=== Source document ===
Healthspan & Wealthspan, Not Just LifespanSep 29, 2022
Eight years ago (October 2014), The Atlantic magazine was ahead of its time when it looked into the future when we all live to 100 years of age. The issue created waves when Ezekiel Emanuel, a well-known physician and member of the University of Pennsylvania faculty, argued that he wished to live not a day longer than 75 (“Why I Hope to Die at 75”). He contends that at approximately that age, eroding health outweighs the benefits of living longer.
Dr. Emanuel’s argument was less about living longer, or lifespan, than it was about healthspan, the number of years we live in good health. In this regard, he makes a critical point: what good is a long life if the quality of our health is poor? And what if we outlive our finances? We must also consider wealthspan, the number of years we have the financial means to support our desired lifestyle. (Scott Fulton, a longevity expert, has coined the phrase “Whealthspan” which merges these three ideas.) Dr. Emanuel’s point – and a very valid one – is that we should focus on the number of years for which we have a high quality of life, not simply the number of years for which we can live. (Atul Gawande makes some similar points in his brilliant book, Being Mortal.)
=== Provided data ===
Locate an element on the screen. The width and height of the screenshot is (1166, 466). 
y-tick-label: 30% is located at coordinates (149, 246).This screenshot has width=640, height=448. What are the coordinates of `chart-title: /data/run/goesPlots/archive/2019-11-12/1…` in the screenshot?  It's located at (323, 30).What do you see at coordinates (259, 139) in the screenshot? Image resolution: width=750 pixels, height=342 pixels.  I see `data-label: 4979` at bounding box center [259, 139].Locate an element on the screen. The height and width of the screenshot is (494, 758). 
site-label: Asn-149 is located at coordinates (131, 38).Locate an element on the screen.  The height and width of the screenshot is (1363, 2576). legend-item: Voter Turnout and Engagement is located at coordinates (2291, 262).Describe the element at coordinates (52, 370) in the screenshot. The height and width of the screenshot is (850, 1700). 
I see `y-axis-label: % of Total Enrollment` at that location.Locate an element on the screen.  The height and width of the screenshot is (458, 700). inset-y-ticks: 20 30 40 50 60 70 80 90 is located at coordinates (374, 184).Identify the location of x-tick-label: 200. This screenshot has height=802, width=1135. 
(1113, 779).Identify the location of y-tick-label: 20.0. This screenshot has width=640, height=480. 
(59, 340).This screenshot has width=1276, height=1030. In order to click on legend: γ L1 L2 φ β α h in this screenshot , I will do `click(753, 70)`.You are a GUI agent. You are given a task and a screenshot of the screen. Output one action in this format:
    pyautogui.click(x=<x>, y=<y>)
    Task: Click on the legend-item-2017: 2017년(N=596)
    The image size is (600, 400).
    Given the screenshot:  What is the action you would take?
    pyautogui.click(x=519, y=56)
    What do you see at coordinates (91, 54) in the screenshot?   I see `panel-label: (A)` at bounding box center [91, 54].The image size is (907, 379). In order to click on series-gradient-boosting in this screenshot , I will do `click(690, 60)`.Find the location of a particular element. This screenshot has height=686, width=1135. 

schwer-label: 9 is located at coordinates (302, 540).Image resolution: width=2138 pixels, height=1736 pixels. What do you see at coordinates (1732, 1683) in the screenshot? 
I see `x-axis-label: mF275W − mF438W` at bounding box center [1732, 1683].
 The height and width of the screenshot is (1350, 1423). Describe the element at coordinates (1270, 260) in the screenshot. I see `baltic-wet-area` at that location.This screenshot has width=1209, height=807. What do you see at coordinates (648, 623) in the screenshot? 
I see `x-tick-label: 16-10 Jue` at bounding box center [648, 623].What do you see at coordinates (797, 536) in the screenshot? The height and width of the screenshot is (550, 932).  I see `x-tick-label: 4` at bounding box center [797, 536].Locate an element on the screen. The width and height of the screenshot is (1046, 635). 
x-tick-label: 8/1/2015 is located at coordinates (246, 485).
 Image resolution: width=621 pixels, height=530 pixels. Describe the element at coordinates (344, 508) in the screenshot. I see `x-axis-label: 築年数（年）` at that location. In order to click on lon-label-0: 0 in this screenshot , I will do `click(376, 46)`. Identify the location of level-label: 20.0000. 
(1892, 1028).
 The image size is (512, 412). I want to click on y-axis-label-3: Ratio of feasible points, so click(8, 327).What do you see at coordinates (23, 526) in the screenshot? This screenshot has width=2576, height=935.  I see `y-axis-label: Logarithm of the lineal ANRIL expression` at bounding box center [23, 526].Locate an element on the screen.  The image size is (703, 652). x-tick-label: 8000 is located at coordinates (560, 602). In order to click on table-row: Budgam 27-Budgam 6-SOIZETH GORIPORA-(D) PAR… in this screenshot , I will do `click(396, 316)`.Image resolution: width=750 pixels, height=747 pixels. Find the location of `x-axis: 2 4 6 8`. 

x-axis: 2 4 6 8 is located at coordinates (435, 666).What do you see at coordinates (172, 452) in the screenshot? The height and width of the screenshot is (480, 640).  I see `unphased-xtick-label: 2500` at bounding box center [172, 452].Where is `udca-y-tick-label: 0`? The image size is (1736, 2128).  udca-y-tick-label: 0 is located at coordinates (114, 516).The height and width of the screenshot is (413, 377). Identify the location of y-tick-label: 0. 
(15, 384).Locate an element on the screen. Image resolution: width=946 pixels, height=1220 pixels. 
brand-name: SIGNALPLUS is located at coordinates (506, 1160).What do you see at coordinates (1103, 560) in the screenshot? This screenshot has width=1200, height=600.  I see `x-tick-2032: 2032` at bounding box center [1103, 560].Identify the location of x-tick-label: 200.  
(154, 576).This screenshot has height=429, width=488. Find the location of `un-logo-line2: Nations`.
===
▶ [Exercise objective]:
Extend the piece on healthspan and wealthspan, starting right after its final sentence. This data comes from a different source than the piece on healthspan and wealthspan.

▶ [Answer section]:
Squaring the Curve
Health professionals, wealth advisors, and longevity experts often talk about the hope of “squaring the curve”. The idea is that our health – and, therefore, quality of life – diminishes (as illustrated by a curve) as we age. It can reach a point where life is no longer desirable – to Dr. Emanuel’s point. In contrast, a more attractive outcome is to maintain a high quality of life over a long life until death. In this case, a horizontal line represents the quality of life until it turns sharply downward at death – creating a square.
An illustration of “Squaring the Curve” (Source: Kennedy Financial Services)
While achieving a square quality of life trajectory is a fantasy, we do know that through lifestyle decisions, including where we live, and careful financial planning we can reduce the slope of our quality of life curve.
The Opportunity and Challenge of Increasingly Long Lives
At the same time, and lost in the shuffle amidst the pandemic, lifespan has been on a steady rise for college-educated people in the U.S. For example, over the last couple of decades but pre-pandemic, we have seen an increase in the life of expectancy of about five years for college graduates of age 25. Today, such individuals are expected on average to live another sixty years to about 85 years of age. Most experts assume that COVID-19 will behave similarly to the Spanish Flu of 1918 where a temporary dip in life expectancy is followed by the prior trendline.
Average U.S. Life Expectancy at age 25 pre-pandemic (Source: The Economist)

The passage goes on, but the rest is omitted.